# CONSIGNES:
[A] D'après l'éditorial sur la formation des artistes, quelle institution d'Allemagne a proposé l'une des méthodes les plus célèbres du début du 20e siècle ?
[B] Citez le passage de l'éditorial sur la formation des artistes qui commence par « 2Par la suite, des » et se poursuit jusqu'à « la vie d’artiste. ».
[C] Prolongez l'éditorial sur la formation des artistes en reprenant après sa dernière phrase.

# TEXTE FOURNI:
Éditorial
Texte intégral
1La formation des artistes a beaucoup évolué au cours des derniers siècles. Après un modèle corporatif, fondé sur la reproduction de savoirs ancestraux, puis une phase académique où les artistes ont été rassemblés autour de techniques et de modèles réputés universels, le début du 20e siècle a été caractérisé par la floraison de nouvelles méthodes. Les plus célèbres ont été celles proposées par le Bauhaus en Allemagne, les Vhutémas ou l’Inkhouk en Russie, l’ISIA en Italie et plus tard leurs héritiers : le Black Mountain College ou l’École d’Ulm. Ces institutions entendaient substituer à l’enseignement académique de nouvelles formes d’apprentissage basées sur le lien entre création artistique et insertion dans le monde industriel moderne ; les formations étant de ce fait communes aux artistes, designers, architectes, scénographes ou graphistes.
2Par la suite, des départements d’Arts plastiques ont été fondés au sein des universités américaines, puis en Europe et en Asie, avec l’objectif de relier les savoirs artistiques à d’autres champs disciplinaires (histoire, sociologie, philosophie, anthropologie…). Ces formations d’un nouveau type en sont venues à proposer une alternative à l’enseignement des écoles d’art ; s’éloignant de leur caractère professionnalisant, afin de se rapprocher des méthodologies de la recherche à l’université. Il est vrai que, du point de vue universitaire les écoles d’art étaient vues comme des lieux dont la fonction principale était de répondre à la demande du marché de l’art, tout en entretenant les mythes liés à la vie d’artiste.
3Quoi qu’il en soit de cette différence de point de vue, ces dernières années, la plupart des écoles d’art en Europe se sont mises à repenser leur enseignement en choisissant, après le processus de Bologne, de rejoindre le système LMD en vigueur dans les universités. Cela les a notamment conduit à revendiquer le statut de chercheurs et la possibilité de préparer des thèses en art – thèses qui seraient différentes de celles produites au sein des départements d’Arts plastiques des universités. En somme, même si les situations peuvent être différentes d’un pays à l’autre, la tendance depuis une vingtaine d’années est à la redéfinition de l’enseignement de l’art dans une perspective qui n’est plus exclusivement professionnalisante mais plutôt orientée autour d’objectifs plus larges et sans doute plus ambitieux – en proposant par exemple des partenariats avec des laboratoires de recherches en sciences sociales ou en sciences dures –, même s’ils ne sont pas toujours bien définis.

# ENTRÉES FOURNIES:
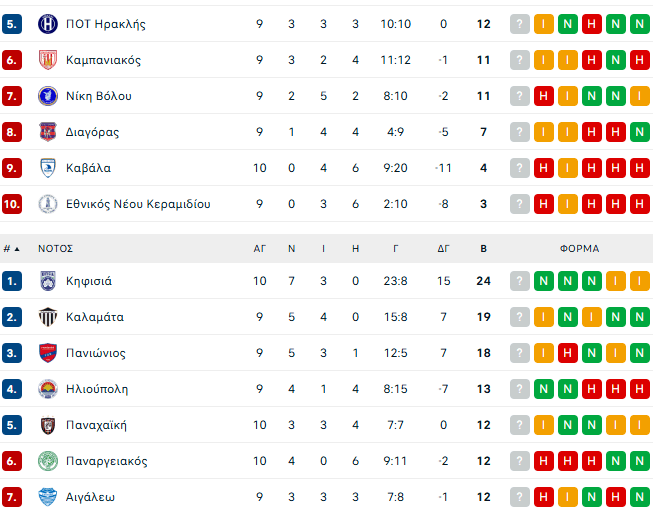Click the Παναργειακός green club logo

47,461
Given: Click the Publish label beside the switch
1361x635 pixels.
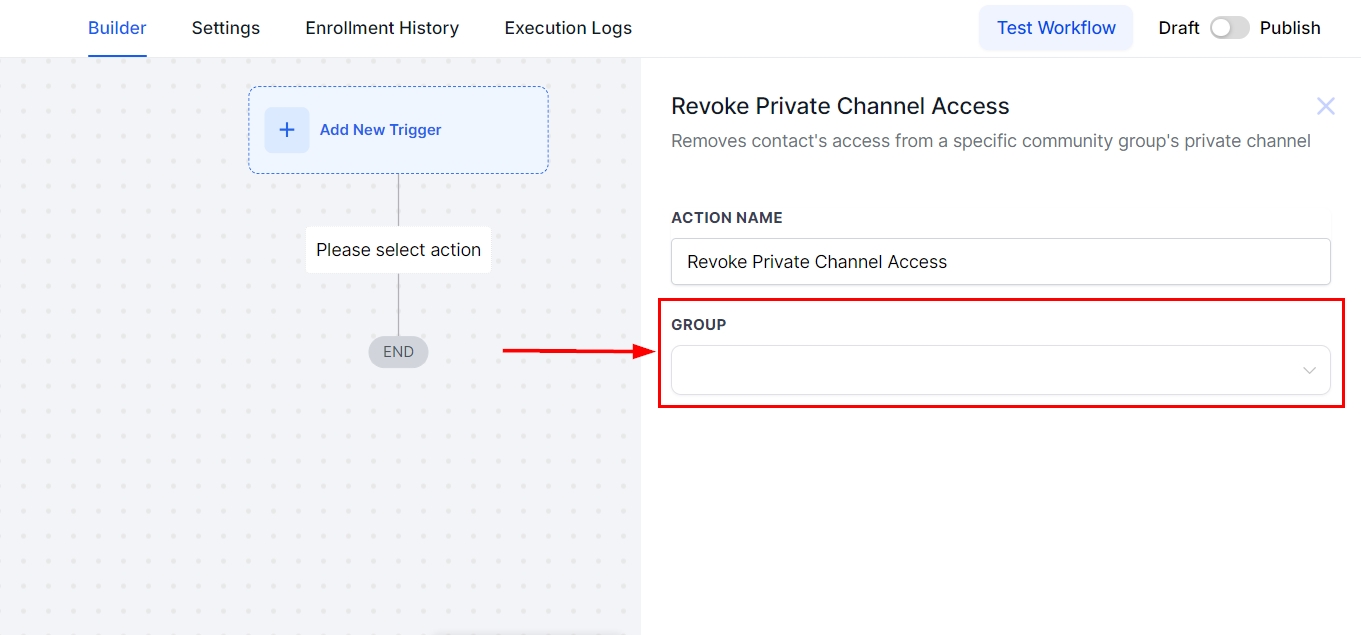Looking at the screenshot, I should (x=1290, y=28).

==

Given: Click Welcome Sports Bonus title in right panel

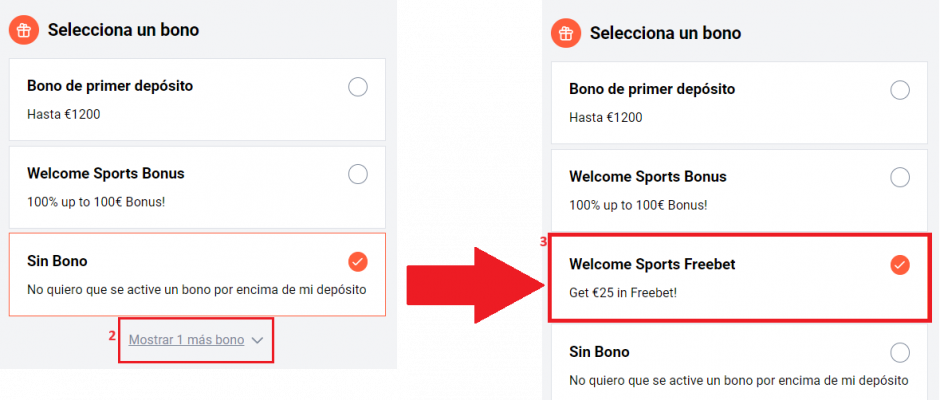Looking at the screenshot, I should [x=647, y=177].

# RÉPONSES PAR CONSIGNE:
[A] Le Bauhaus.

[B]
2Par la suite, des départements d’Arts plastiques ont été fondés au sein des universités américaines, puis en Europe et en Asie, avec l’objectif de relier les savoirs artistiques à d’autres champs disciplinaires (histoire, sociologie, philosophie, anthropologie…). Ces formations d’un nouveau type en sont venues à proposer une alternative à l’enseignement des écoles d’art ; s’éloignant de leur caractère professionnalisant, afin de se rapprocher des méthodologies de la recherche à l’université. Il est vrai que, du point de vue universitaire les écoles d’art étaient vues comme des lieux dont la fonction principale était de répondre à la demande du marché de l’art, tout en entretenant les mythes liés à la vie d’artiste.

[C]
4La question de l’enseignement de l’art se pose alors dans de nouveaux termes : à quoi peut-il servir, lorsqu’il est articulé à une démarche de recherche au sens universitaire du terme ? Quels savoirs, quelles compétences, quelles méthodologies peuvent être développées et avec quels objectifs ? Que deviennent les artistes qui sont formés dans cette perspective ? Comment qualifier leurs activités ? Ces questions – et l’évolution de la structuration des formations en art qui les accompagnent – ne sont pas de pure forme ; elles correspondent aussi à une évolution des pratiques artistiques et du rôle attribué aux artistes au sein de la société contemporaine. Si ceux-ci ne sont plus vus selon le modèle romantique du créateur isolé en attente des signes classiques de la reconnaissance (textes de critiques d’art, expositions, achats par des collectionneurs et des musées), mais comme des personnes qui produisent une réflexion opérationnelle sur le monde contemporain, en relation avec ses acteurs et réseaux, alors la formation doit nécessairement être repensée. Ce numéro – fruit de deux journées d’étude et d’un séminaire annuel réalisé en partenariat avec les Archives nationales, l’ENSAD et l’ENSBA – aborde ces questions et quelques autres, à travers l’étude notamment d’expériences éducatives de ces dernières décennies.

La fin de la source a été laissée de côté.